━━━ Provided passage ━━━

Different results for same implementation in Pytorch and Keras

Hello everyone! I’m trying to implement my Keras/TF model in PyTorch. The model is a simple conv3d. Both models are running on CPU. So what am I doing wrong? Because the loss at any step (training, validation, test) are totally different between Pytorch and Keras.

[Keras]

epochs = 10
used_samples = 100
batch_size=10
validation_split = 0.2

with h5py.File(DATASET_FILE) as f:
    real_tese = f['real'][...]
    pred_tese = f['pred'][...]

pred = pred_tese[:used_samples]
real = real_tese[:used_samples]

if (validation_split):
    split = int(pred.shape[0] * (1. - validation_split))

    X_val = pred[split:]
    y_val = real[split:]
    X_train = pred[:split]
    y_train = real[:split]

X_test = pred_tese[used_samples:-1]
y_test = real_tese[used_samples:-1]

seq = Sequential()
seq.add(Conv3D(filters=1, kernel_size=(3,3,3), padding='same',
       data_format='channels_last'))

seq.compile(loss='mae', optimizer='rmsprop')
seq.fit(X_train, y_train, batch_size=batch_size, epochs=epochs, 
       validation_data=(X_val, y_val), shuffle=False)
scores = seq.evaluate(X_test, y_test)

[PyTorch]

epochs = 10
used_samples = 100
batch_size=10
validation_split=0.2

class H5Dataset(Dataset):

    def __init__(self, file_path, samples, validation_split=0, isValidation=False):
        super(H5Dataset, self).__init__()
        h5_file = h5py.File(file_path,'r')
        pred = h5_file.get('pred')[...]
        real = h5_file.get('real')[...]
        numpy_pred = pred[:samples]
        numpy_real = real[:samples]
        
        if (validation_split):
            split = int(numpy_pred.shape[0] * (1. - validation_split))
        
            if(isValidation):
                numpy_pred = numpy_pred[split:]
                numpy_real = numpy_real[split:]
            else:
                numpy_pred = numpy_pred[:split]
                numpy_real = numpy_real[:split]
        
        if (isTest):
            numpy_pred = pred[samples:-1]
            numpy_real = real[samples:-1]
        
        self.X = torch.from_numpy(numpy_pred).float().permute(0, 4, 1, 2, 3)

━━━

**Exercise instructions:**
Could you rewrite everything in the forum post from "seq = Sequential()" down to "validation_data=(X_val, y_val), shuffle=False)", putting "adam" wherever "rmsprop" appears? Rely on the forum post alone.

━━━ Provided records ━━━

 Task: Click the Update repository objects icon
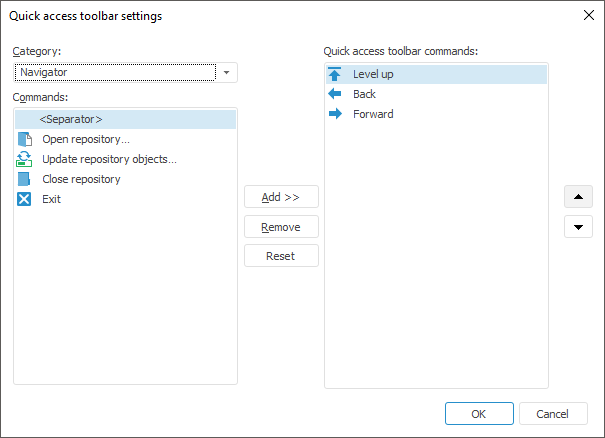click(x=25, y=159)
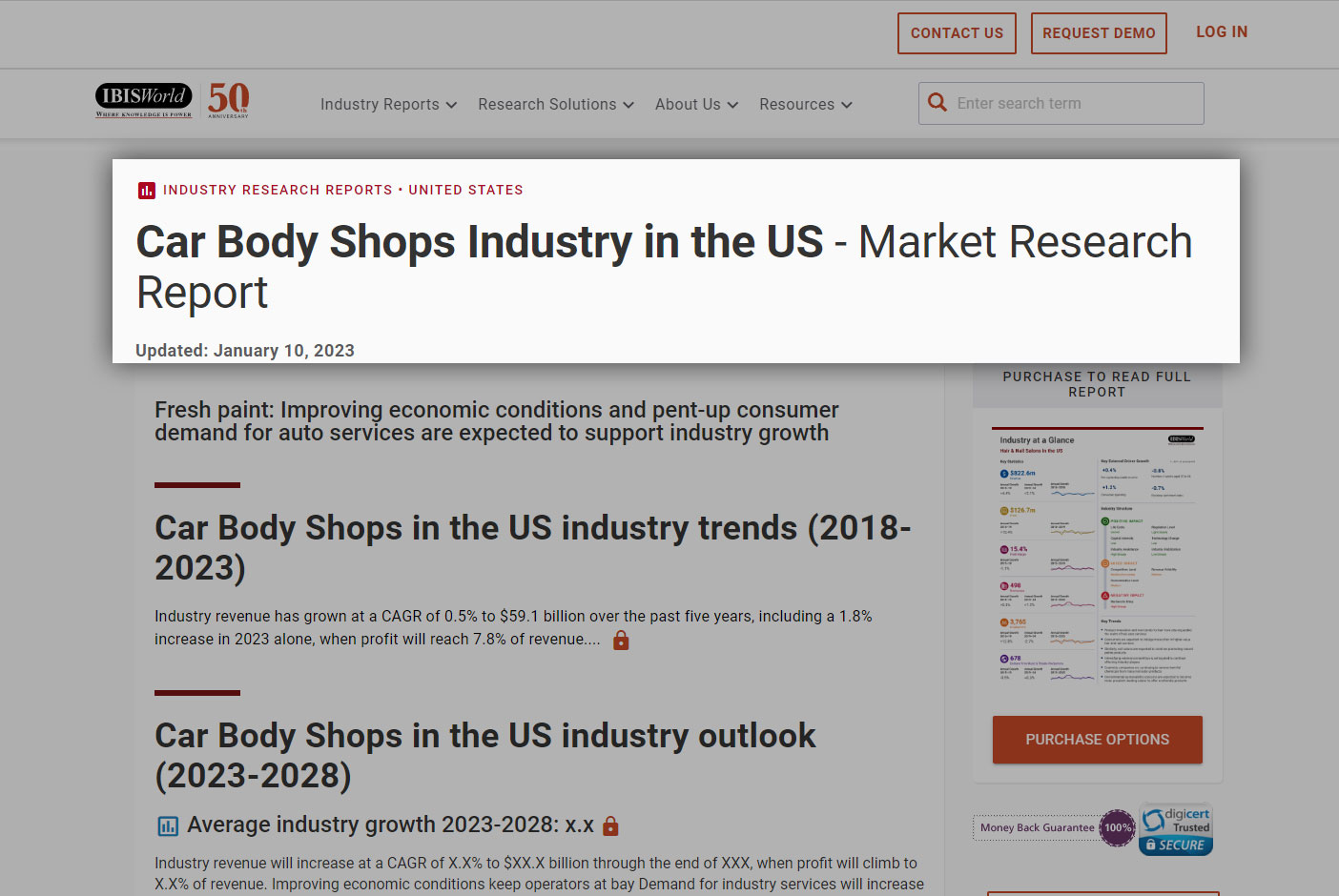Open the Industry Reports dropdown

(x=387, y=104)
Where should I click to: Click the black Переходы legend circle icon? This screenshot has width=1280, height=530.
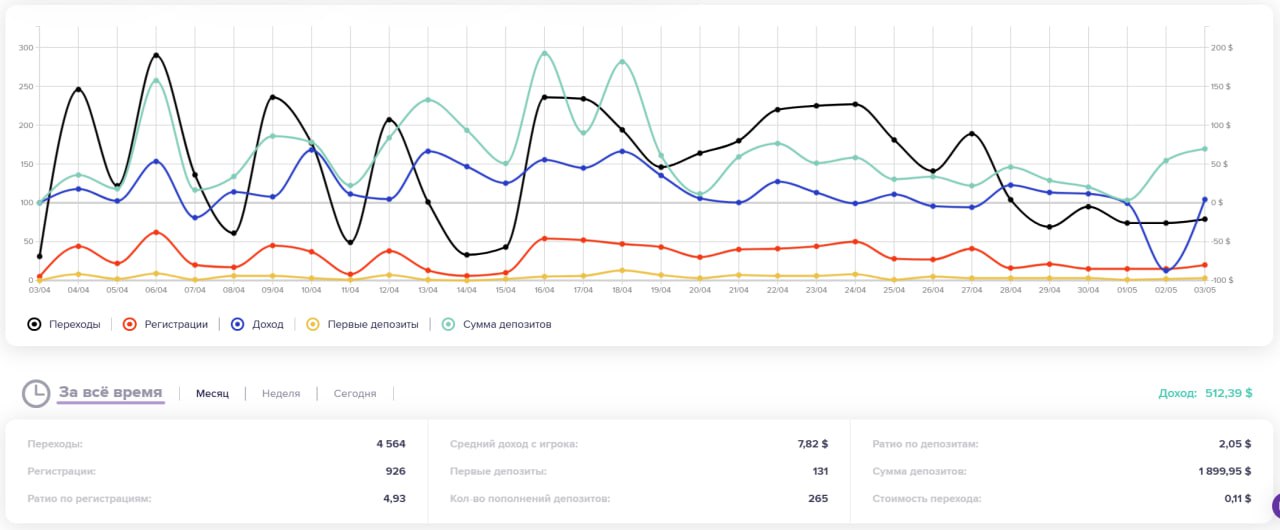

━━━
━━━ Provided records ━━━

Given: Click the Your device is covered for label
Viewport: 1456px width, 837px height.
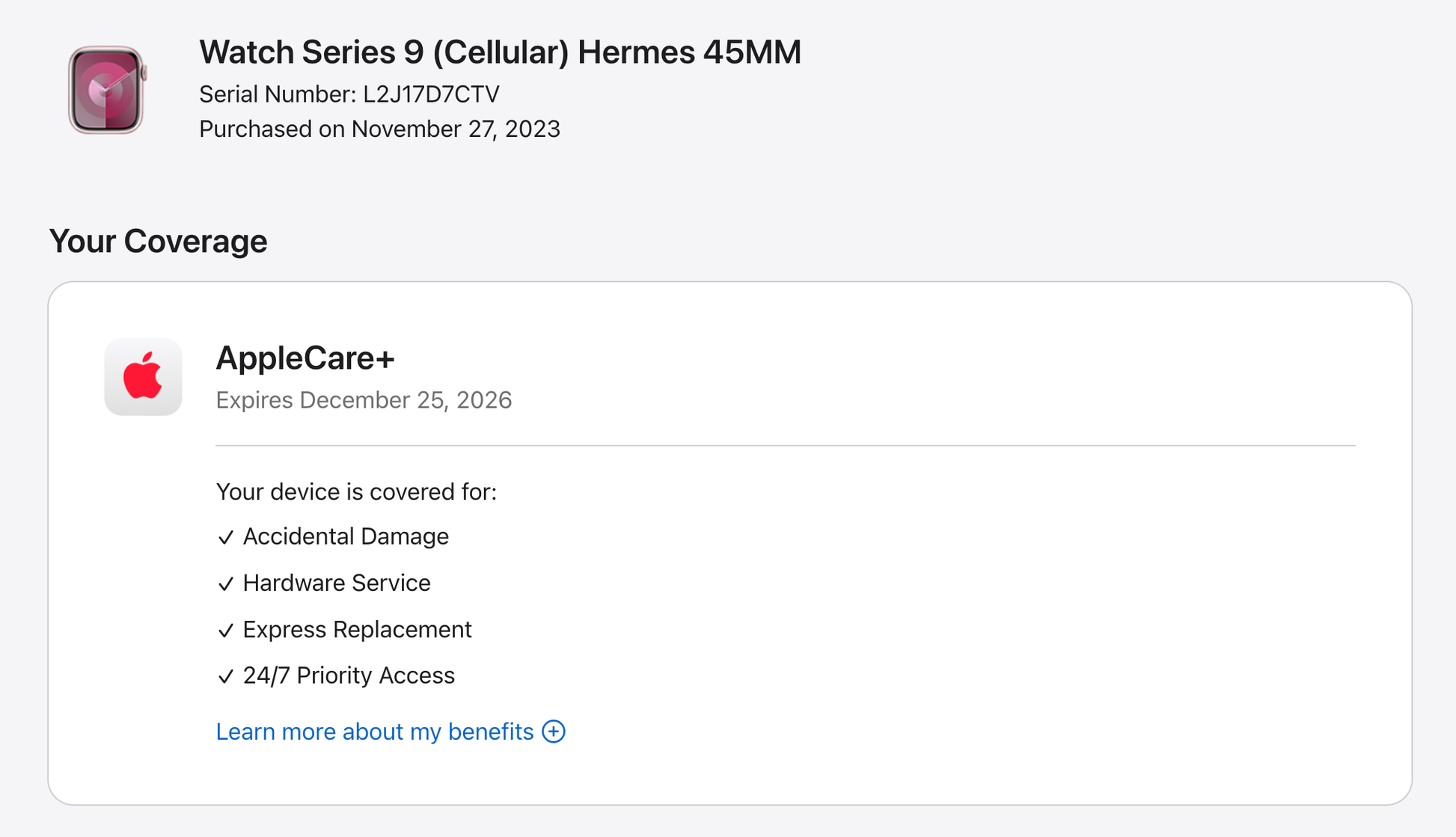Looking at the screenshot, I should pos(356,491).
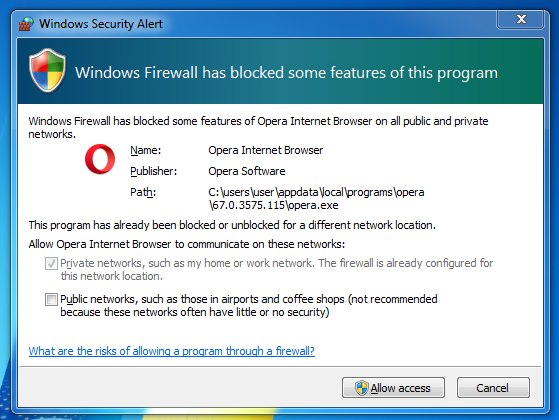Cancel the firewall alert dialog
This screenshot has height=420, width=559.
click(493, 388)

━━━

**Final result:**
seq = Sequential()
seq.add(Conv3D(filters=1, kernel_size=(3,3,3), padding='same',
       data_format='channels_last'))

seq.compile(loss='mae', optimizer='adam')
seq.fit(X_train, y_train, batch_size=batch_size, epochs=epochs, 
       validation_data=(X_val, y_val), shuffle=False)